Présentez sous forme de liste numérotée, sans les lignes vides, la partie du listing qui s'ouvre sur la ligne contenant « The height and » et se clôt sur la ligne contenant « pyautogui.click(x=29, y=336) », ces deux lignes comprises. Laissez les images de côté dans votre réponse.

**Le listing:**
>>
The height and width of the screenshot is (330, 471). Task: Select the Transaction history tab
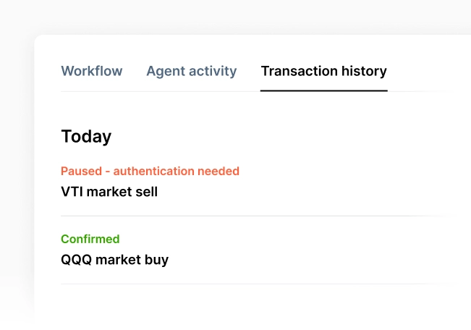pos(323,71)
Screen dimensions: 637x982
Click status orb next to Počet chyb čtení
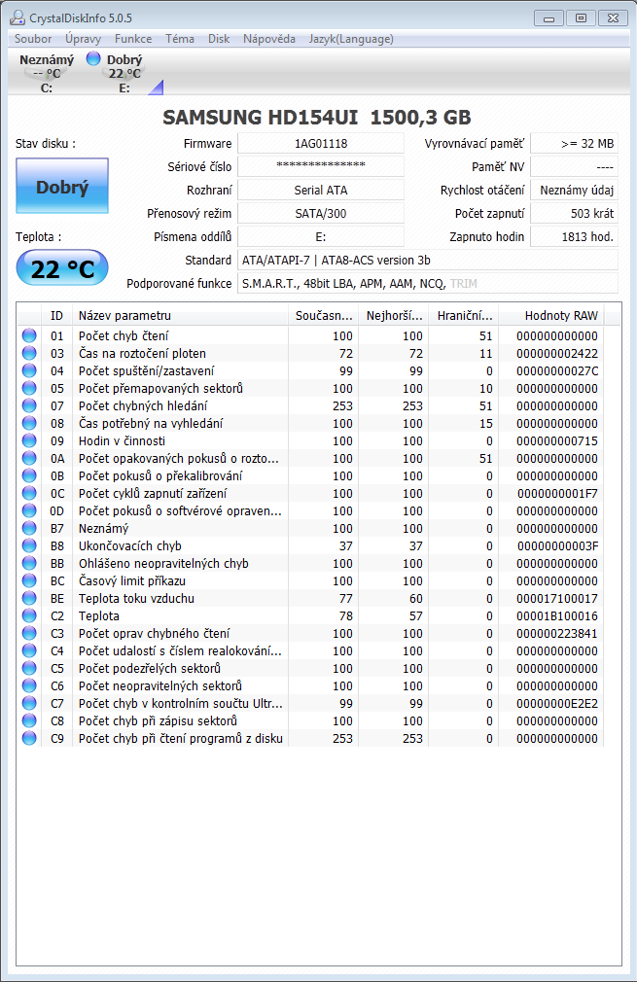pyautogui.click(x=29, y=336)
<<
>>
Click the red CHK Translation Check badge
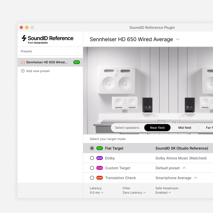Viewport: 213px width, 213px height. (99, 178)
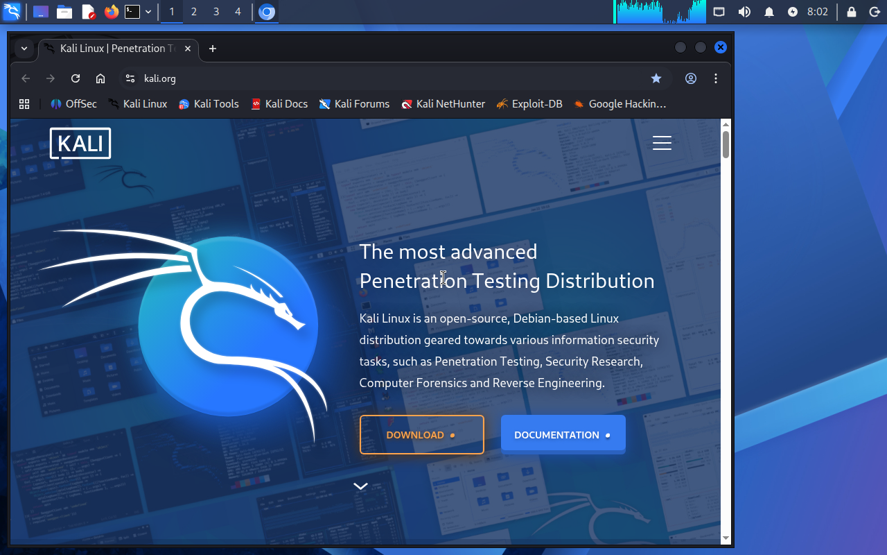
<<
**Réponse attendue:**
1. The height and width of the screenshot is (330, 471). Task: Select the Transaction history tab
2. pos(323,71)
3. Screen dimensions: 637x982
4. Click status orb next to Počet chyb čtení
5. pyautogui.click(x=29, y=336)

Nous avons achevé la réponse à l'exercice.